§ About this task
A faithful copy is needed. Set down all of the data below exactly.

§ Records for processing
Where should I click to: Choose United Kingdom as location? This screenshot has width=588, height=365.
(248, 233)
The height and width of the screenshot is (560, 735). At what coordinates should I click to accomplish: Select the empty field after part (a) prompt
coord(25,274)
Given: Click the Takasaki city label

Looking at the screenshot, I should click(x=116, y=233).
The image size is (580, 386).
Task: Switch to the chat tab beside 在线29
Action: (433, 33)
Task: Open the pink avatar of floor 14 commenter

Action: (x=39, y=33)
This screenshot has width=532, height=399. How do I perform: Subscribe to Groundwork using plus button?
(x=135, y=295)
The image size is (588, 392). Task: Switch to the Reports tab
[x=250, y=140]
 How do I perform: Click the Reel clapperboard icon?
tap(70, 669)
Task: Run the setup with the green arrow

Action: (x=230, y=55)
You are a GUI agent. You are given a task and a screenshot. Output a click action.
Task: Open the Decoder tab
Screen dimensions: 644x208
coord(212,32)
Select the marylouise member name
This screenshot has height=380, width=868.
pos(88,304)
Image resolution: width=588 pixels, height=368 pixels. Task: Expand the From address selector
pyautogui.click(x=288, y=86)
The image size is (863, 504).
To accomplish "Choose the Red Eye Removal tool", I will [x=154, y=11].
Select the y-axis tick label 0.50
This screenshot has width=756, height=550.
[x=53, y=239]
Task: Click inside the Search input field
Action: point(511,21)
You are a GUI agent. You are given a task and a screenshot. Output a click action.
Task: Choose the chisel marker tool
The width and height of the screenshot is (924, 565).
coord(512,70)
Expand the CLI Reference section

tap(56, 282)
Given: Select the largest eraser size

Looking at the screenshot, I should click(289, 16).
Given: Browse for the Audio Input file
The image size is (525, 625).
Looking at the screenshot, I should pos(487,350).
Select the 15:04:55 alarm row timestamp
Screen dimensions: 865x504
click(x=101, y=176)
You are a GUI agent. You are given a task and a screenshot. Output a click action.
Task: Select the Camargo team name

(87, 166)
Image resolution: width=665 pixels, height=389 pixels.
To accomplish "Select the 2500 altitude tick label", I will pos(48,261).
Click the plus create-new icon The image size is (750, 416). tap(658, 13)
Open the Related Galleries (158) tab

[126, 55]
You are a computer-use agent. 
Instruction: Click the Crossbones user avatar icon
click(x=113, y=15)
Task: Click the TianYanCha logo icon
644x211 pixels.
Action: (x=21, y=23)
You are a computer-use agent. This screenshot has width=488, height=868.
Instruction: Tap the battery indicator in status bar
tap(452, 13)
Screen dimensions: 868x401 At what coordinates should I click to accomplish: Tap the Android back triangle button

§ Exercise answer
Where should I click to: Choose United Kingdom as location? This screenshot has width=588, height=365.
(248, 233)
The height and width of the screenshot is (560, 735). At what coordinates should I click to accomplish: Select the empty field after part (a) prompt
coord(25,274)
Given: Click the Takasaki city label

Looking at the screenshot, I should click(x=116, y=233).
The image size is (580, 386).
Task: Switch to the chat tab beside 在线29
Action: (433, 33)
Task: Open the pink avatar of floor 14 commenter

Action: (x=39, y=33)
This screenshot has width=532, height=399. How do I perform: Subscribe to Groundwork using plus button?
(x=135, y=295)
The image size is (588, 392). Task: Switch to the Reports tab
[x=250, y=140]
 How do I perform: Click the Reel clapperboard icon?
tap(70, 669)
Task: Run the setup with the green arrow

Action: (x=230, y=55)
You are a GUI agent. You are given a task and a screenshot. Output a click action.
Task: Open the Decoder tab
Screen dimensions: 644x208
coord(212,32)
Select the marylouise member name
This screenshot has height=380, width=868.
pos(88,304)
Image resolution: width=588 pixels, height=368 pixels. Task: Expand the From address selector
pyautogui.click(x=288, y=86)
The image size is (863, 504).
To accomplish "Choose the Red Eye Removal tool", I will [x=154, y=11].
Select the y-axis tick label 0.50
This screenshot has width=756, height=550.
[x=53, y=239]
Task: Click inside the Search input field
Action: point(511,21)
You are a GUI agent. You are given a task and a screenshot. Output a click action.
Task: Choose the chisel marker tool
The width and height of the screenshot is (924, 565).
coord(512,70)
Expand the CLI Reference section

tap(56, 282)
Given: Select the largest eraser size

Looking at the screenshot, I should click(289, 16).
Given: Browse for the Audio Input file
The image size is (525, 625).
Looking at the screenshot, I should pos(487,350).
Select the 15:04:55 alarm row timestamp
Screen dimensions: 865x504
click(x=101, y=176)
You are a GUI agent. You are given a task and a screenshot. Output a click action.
Task: Select the Camargo team name

(87, 166)
Image resolution: width=665 pixels, height=389 pixels.
To accomplish "Select the 2500 altitude tick label", I will pos(48,261).
Click the plus create-new icon The image size is (750, 416). tap(658, 13)
Open the Related Galleries (158) tab

[126, 55]
You are a computer-use agent. 
Instruction: Click the Crossbones user avatar icon
click(x=113, y=15)
Task: Click the TianYanCha logo icon
644x211 pixels.
Action: (x=21, y=23)
You are a computer-use agent. This screenshot has width=488, height=868.
Instruction: Tap the battery indicator in status bar
tap(452, 13)
Screen dimensions: 868x401 At what coordinates should I click to accomplish: Tap the Android back triangle button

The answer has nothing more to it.